Records drawn from a dataset:
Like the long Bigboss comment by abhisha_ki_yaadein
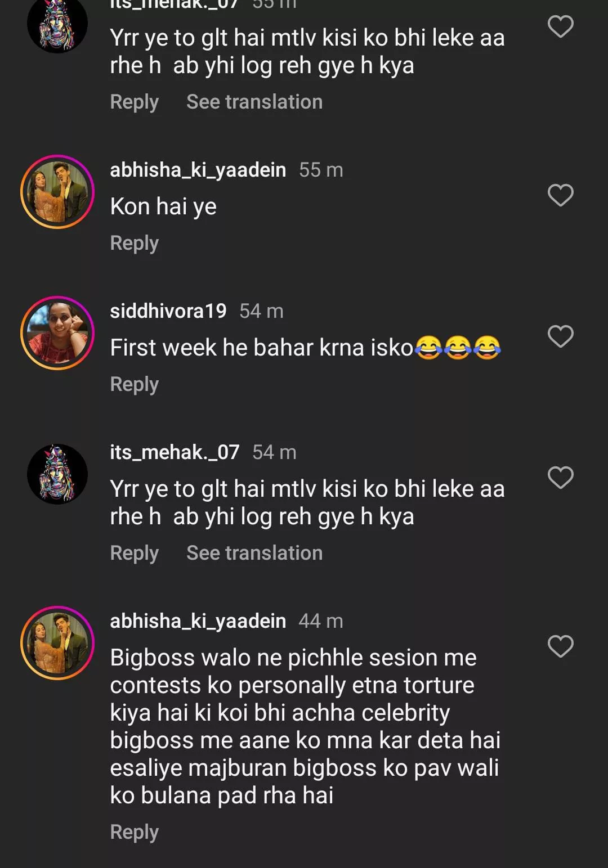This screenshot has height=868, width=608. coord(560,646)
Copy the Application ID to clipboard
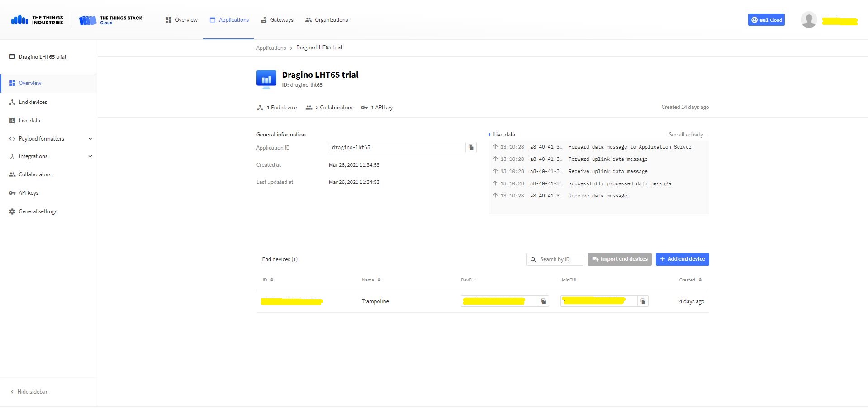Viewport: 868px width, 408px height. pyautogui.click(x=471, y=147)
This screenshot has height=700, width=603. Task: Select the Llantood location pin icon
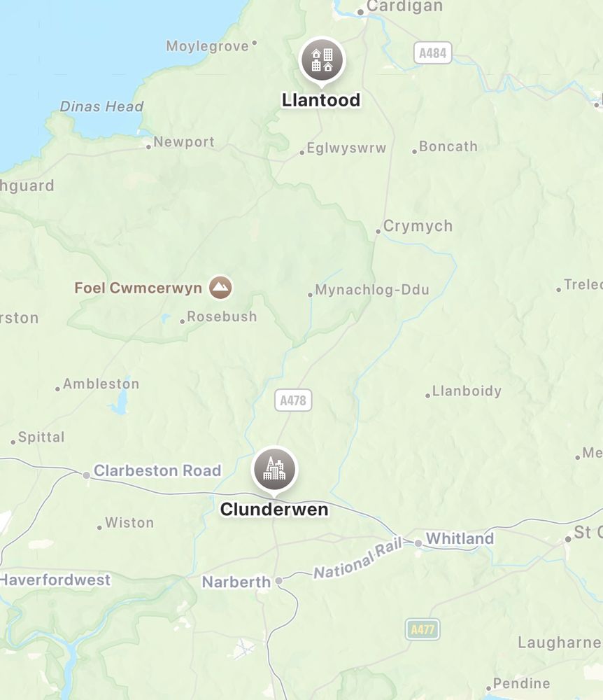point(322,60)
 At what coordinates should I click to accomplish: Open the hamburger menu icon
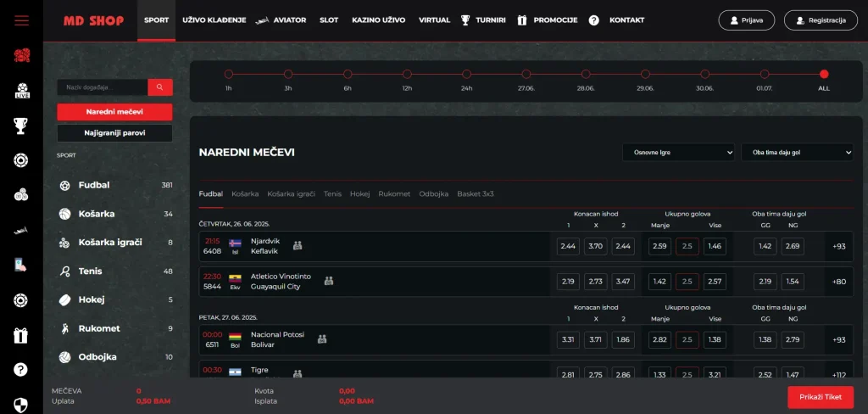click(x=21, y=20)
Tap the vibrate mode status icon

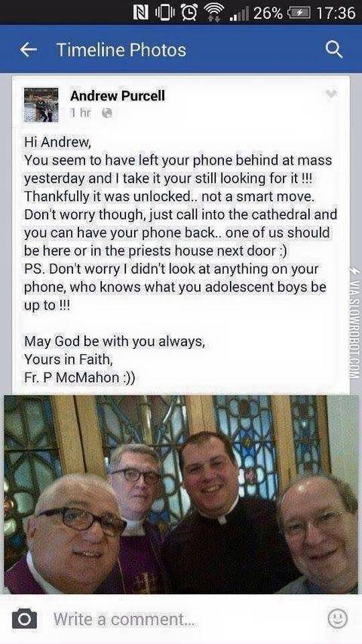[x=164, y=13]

---

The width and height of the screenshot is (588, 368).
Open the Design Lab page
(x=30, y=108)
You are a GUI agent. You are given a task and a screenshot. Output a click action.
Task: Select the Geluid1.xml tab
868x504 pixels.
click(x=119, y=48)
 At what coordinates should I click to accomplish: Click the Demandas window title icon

WHAT IS EXPECTED:
Set down only the lines above that fall between the line holding "868x504 pixels." and the line holding "At what coordinates should I click to accomplish: Click", inclusive, keeping each exact.

SOLVED EXERCISE:
868x504 pixels.
click(x=119, y=48)
 At what coordinates should I click to accomplish: Click the Demandas window title icon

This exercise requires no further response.